As a lifelong disease, CHB requires long-term or indefinite therapy, unless the patient achieves hepatitis B surface antigen (HBsAg) seroclearance, which is considered the “state closest to a cure.” 5 Goals of treatment include viral suppression and normalization of serum alanine aminotransferase (ALT). Achieving and sustaining low or undetectable viral load levels are associated with improved outcomes and normalization of ALT levels and may decrease the risk for liver disease progression, such as HCC, reducing liver-related mortality.5–8 While effective treatments exist, antiviral therapies may negatively affect a patients’ bone and renal health, with the risk of developing these comorbid conditions increasing with age.9–11 Thus, therapies favoring better bone and renal risk profiles should be selected for patients at higher risk of complications.
Treatments for CHB include tenofovir disoproxil fumarate (TDF) or entecavir (ETV) as either first-line nucleotide analogs in treatment-naïve (TN) patients (patients who have never received treatment for CHB) or in patients with cirrhosis. 5 While both are recommended options for CHB patients, ETV has a resistance rate up to 51% in lamivudine-refractory patients after 5 y. 12 Further, both TDF and ETV have also been associated with adverse renal events and require dose adjustments for patients with creatinine clearance <50 mL/min.12–14 TDF has also been associated with proximal tubular damage, which can lead to hypophosphatemia, reduced bone mineral density, and potentially osteomalacia.5,14
Tenofovir alafenamide (TAF) has recently been included as one of the preferred treatment options alongside ETV and TDF for CHB 10 and is reimbursed by the Taiwan National Health Insurance. 15 TAF is a novel nucleotide reverse transcriptase inhibitor and phosphonoamidate prodrug of tenofovir that efficiently targets the hepatocytes when it undergoes conversion to the pharmacologically active metabolite TDF. Based on 2 large phase III trials, TAF has similar viral suppression rates, improved ALT level reduction, and improved safety profile with respect to renal and bone biomarkers compared with TDF.16,17 Given the substantial economic burden associated with CHB, this analysis assessed the cost-effectiveness of TAF compared with TDF and ETV from the perspective of the Taiwan National Health Insurance Administration Healthcare (NHIA) payer for the management of CHB.
Methods
Model Structure
This cost-effectiveness analysis was developed from the NHIA payer perspective in Taiwan, over a lifetime time horizon (70 y), given the chronic nature of the disease. The individual patient simulation model was created in Microsoft Excel to assess the impact of treatment on CHB infection for liver- and safety-related outcomes. Over the course of a simulation, patients can achieve spontaneous or treatment-induced responses (e.g., HBeAg/HBsAg seroconversion and/or viral suppression), experience a reactivation of the disease (e.g., viral resistance), develop long-term liver complications, or experience treatment-related renal or bone complications (Figure 1). Both costs and effects were discounted at 3.5% per year. 18

Model overview.

Dataset records:

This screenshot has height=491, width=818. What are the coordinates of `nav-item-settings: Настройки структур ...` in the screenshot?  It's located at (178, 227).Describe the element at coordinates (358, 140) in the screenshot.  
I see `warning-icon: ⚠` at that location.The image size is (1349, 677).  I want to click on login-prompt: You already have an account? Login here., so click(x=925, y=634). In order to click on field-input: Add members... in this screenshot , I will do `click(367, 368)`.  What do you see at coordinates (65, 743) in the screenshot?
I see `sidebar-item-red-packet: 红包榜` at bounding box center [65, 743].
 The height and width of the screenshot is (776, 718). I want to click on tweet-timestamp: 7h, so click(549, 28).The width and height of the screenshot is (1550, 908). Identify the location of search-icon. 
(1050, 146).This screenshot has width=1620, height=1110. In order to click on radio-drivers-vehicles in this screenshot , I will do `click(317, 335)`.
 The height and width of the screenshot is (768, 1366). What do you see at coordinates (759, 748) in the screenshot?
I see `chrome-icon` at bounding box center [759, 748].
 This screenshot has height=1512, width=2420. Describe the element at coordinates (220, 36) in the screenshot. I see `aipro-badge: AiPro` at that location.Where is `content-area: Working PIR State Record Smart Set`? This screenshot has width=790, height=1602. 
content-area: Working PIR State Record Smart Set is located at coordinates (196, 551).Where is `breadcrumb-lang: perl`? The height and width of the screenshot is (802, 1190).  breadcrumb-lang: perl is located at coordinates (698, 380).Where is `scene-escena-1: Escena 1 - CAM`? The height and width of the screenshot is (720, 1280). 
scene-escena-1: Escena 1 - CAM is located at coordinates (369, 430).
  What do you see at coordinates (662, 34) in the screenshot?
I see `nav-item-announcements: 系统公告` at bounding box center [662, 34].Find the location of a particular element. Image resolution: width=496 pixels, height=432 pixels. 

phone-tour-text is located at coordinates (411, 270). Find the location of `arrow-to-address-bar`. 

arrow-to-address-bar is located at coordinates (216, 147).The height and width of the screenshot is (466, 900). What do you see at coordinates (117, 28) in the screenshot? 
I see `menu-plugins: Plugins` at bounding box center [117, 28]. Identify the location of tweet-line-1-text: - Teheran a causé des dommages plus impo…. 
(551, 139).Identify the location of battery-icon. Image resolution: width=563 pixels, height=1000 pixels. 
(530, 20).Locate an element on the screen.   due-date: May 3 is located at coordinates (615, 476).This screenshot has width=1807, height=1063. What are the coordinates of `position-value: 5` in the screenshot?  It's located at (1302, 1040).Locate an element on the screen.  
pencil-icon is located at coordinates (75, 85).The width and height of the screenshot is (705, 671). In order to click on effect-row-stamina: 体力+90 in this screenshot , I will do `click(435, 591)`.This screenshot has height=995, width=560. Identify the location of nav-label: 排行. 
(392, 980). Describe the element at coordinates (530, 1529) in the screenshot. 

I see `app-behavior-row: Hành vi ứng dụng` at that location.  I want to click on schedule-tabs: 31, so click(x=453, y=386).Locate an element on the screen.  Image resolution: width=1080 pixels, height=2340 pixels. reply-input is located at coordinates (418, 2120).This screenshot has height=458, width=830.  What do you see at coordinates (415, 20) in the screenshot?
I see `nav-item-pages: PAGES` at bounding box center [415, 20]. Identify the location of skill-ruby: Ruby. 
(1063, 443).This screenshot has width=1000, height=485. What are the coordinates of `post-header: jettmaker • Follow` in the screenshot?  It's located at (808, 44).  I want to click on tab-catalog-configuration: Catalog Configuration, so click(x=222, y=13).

**EXERCISE REQUIREMENTS**.
1: Answer these questions using the passage on chronic hepatitis B treatment:
(a) What resistance rate can ETV reach in lamivudine-refractory patients after 5 years?
(b) At what annual rate were costs and effects discounted?
(c) In what software was the individual patient simulation model created?
2: Print everything in the passage on chronic hepatitis B treatment from "As a lifelong" down to "risk of complications.".
3: Proceed with the passage on chronic hepatitis B treatment, picking up after its last sentence.
The material here is separate from the passage on chronic hepatitis B treatment.

**ANSWER LIST**.
1:
(a) Up to 51%.
(b) 3.5% per year.
(c) Microsoft Excel.

2:
As a lifelong disease, CHB requires long-term or indefinite therapy, unless the patient achieves hepatitis B surface antigen (HBsAg) seroclearance, which is considered the “state closest to a cure.” 5 Goals of treatment include viral suppression and normalization of serum alanine aminotransferase (ALT). Achieving and sustaining low or undetectable viral load levels are associated with improved outcomes and normalization of ALT levels and may decrease the risk for liver disease progression, such as HCC, reducing liver-related mortality.5–8 While effective treatments exist, antiviral therapies may negatively affect a patients’ bone and renal health, with the risk of developing these comorbid conditions increasing with age.9–11 Thus, therapies favoring better bone and renal risk profiles should be selected for patients at higher risk of complications.

3:
The model assigns patients to treatment, upon which active CHB patients (TN or treatment experienced [TE]) are determined to be responders or a nonresponders by week 48. Based on the response status, the model updates the patient’s HBV DNA level and ALT level categories. Responders who achieve viral suppression with an undetectable HBV DNA level by week 48 may achieve HBsAg or HBeAg seroconversion. HBeAg seroconverted patients may move back to active CHB, at which time their HBV DNA and ALT levels are reset to baseline. Patients who achieve HBsAg seroconversion are assumed to discontinue their antiviral therapy after 6 mo. Patients who do not achieve viral suppression at week 48 immediately discontinue to receive best supportive care (BSC). If treatment resistance occurs, it is assumed that patients will have uncontrolled HBV DNA and ALT levels (i.e., HBV DNA viral load >1,000,000 copies/mL and ALT level >44 IU/mL) for 3 mo. A proportion of patients who develop resistance will experience acute flare, some of whom will develop decompensated cirrhosis (DCC).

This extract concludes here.